▶ _YOUR ASSIGNMENT_: Repeat each entry exactly and drop the pictures.

▶ _EXTRACTED RECORDS_:

-- Opening Marker --

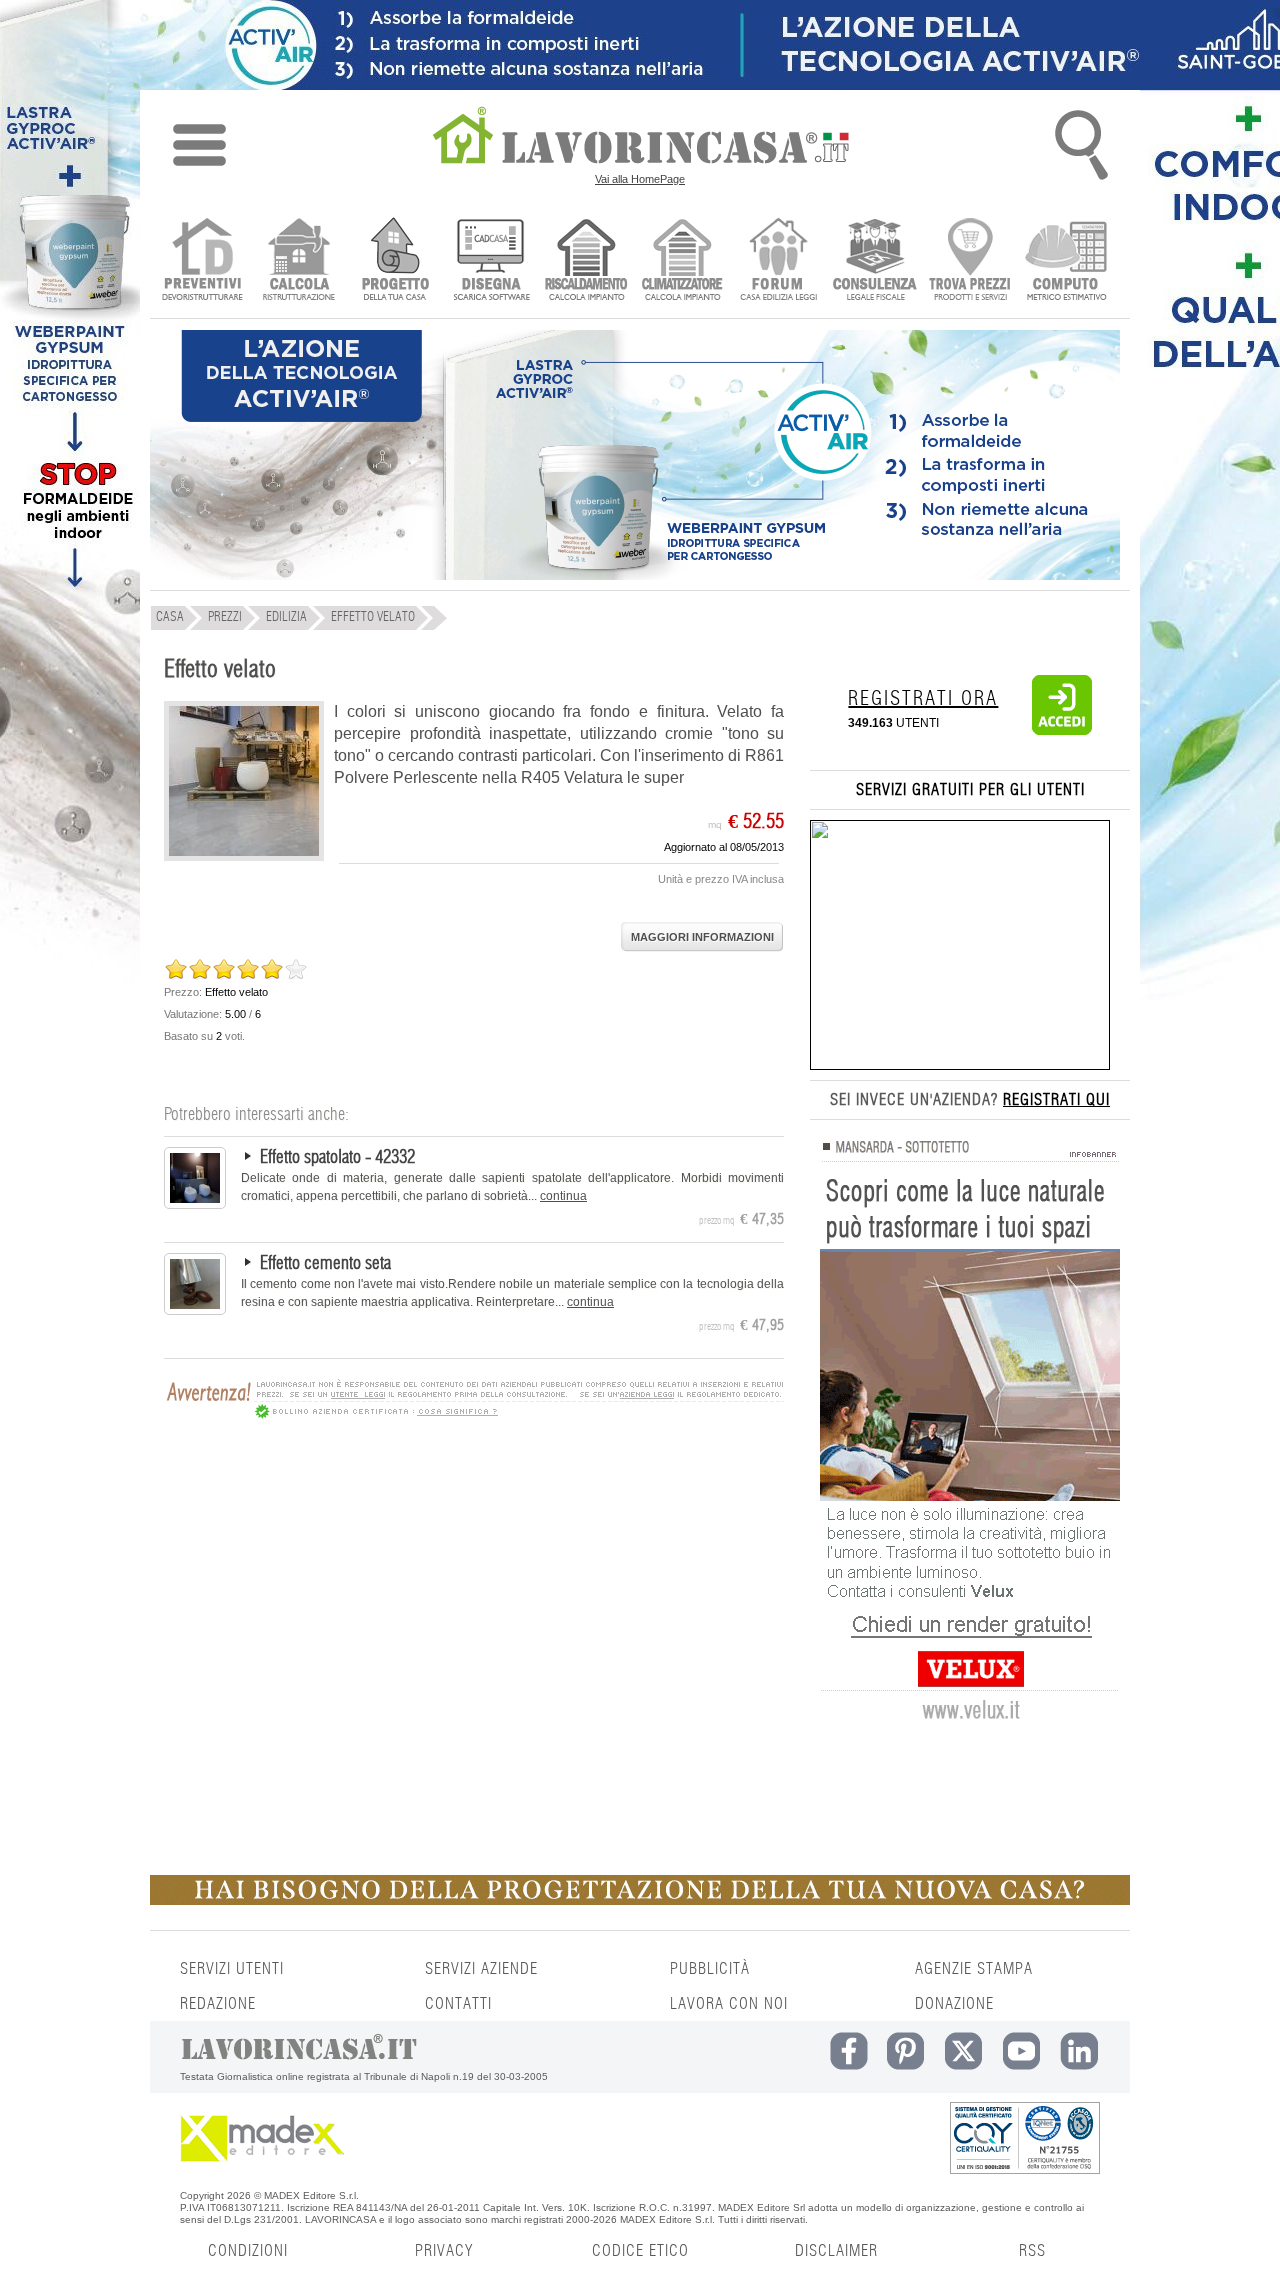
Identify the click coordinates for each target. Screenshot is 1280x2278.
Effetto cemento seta (325, 1264)
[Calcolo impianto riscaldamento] (586, 261)
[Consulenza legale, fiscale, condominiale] (874, 261)
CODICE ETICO (640, 2251)
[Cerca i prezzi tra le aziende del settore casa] (970, 261)
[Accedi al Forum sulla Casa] (778, 261)
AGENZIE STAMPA (974, 1969)
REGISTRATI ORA (923, 699)
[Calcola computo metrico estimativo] (1066, 261)
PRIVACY (444, 2251)
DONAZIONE (954, 2004)
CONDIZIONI (248, 2251)
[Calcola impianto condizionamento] (682, 261)
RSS (1032, 2251)
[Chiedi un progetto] (394, 261)
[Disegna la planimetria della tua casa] (490, 261)
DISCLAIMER (836, 2251)
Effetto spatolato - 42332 (337, 1158)
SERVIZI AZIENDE (481, 1969)
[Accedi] (1062, 731)
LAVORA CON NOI (729, 2004)
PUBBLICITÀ (710, 1969)
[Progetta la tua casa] (640, 1901)
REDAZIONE (218, 2004)
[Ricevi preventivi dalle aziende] (202, 261)
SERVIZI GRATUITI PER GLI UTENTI (970, 790)
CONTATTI (458, 2004)
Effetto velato (220, 670)
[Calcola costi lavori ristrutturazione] (298, 261)
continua (563, 1196)
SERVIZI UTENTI (232, 1969)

-- Closing Marker --

▶ _OUTPUT OF THE EXERCISE_:
Identify the click coordinates for each target. Screenshot is 1280x2278.
Effetto cemento seta (325, 1264)
[Calcolo impianto riscaldamento] (586, 261)
[Consulenza legale, fiscale, condominiale] (874, 261)
CODICE ETICO (640, 2251)
[Cerca i prezzi tra le aziende del settore casa] (970, 261)
[Accedi al Forum sulla Casa] (778, 261)
AGENZIE STAMPA (974, 1969)
REGISTRATI ORA (923, 699)
[Calcola computo metrico estimativo] (1066, 261)
PRIVACY (444, 2251)
DONAZIONE (954, 2004)
CONDIZIONI (248, 2251)
[Calcola impianto condizionamento] (682, 261)
RSS (1032, 2251)
[Chiedi un progetto] (394, 261)
[Disegna la planimetria della tua casa] (490, 261)
DISCLAIMER (836, 2251)
Effetto spatolato - 42332 (337, 1158)
SERVIZI AZIENDE (481, 1969)
[Accedi] (1062, 731)
LAVORA CON NOI (729, 2004)
PUBBLICITÀ (710, 1969)
[Progetta la tua casa] (640, 1901)
REDAZIONE (218, 2004)
[Ricevi preventivi dalle aziende] (202, 261)
SERVIZI GRATUITI PER GLI UTENTI (970, 790)
CONTATTI (458, 2004)
Effetto velato (220, 670)
[Calcola costi lavori ristrutturazione] (298, 261)
continua (563, 1196)
SERVIZI UTENTI (232, 1969)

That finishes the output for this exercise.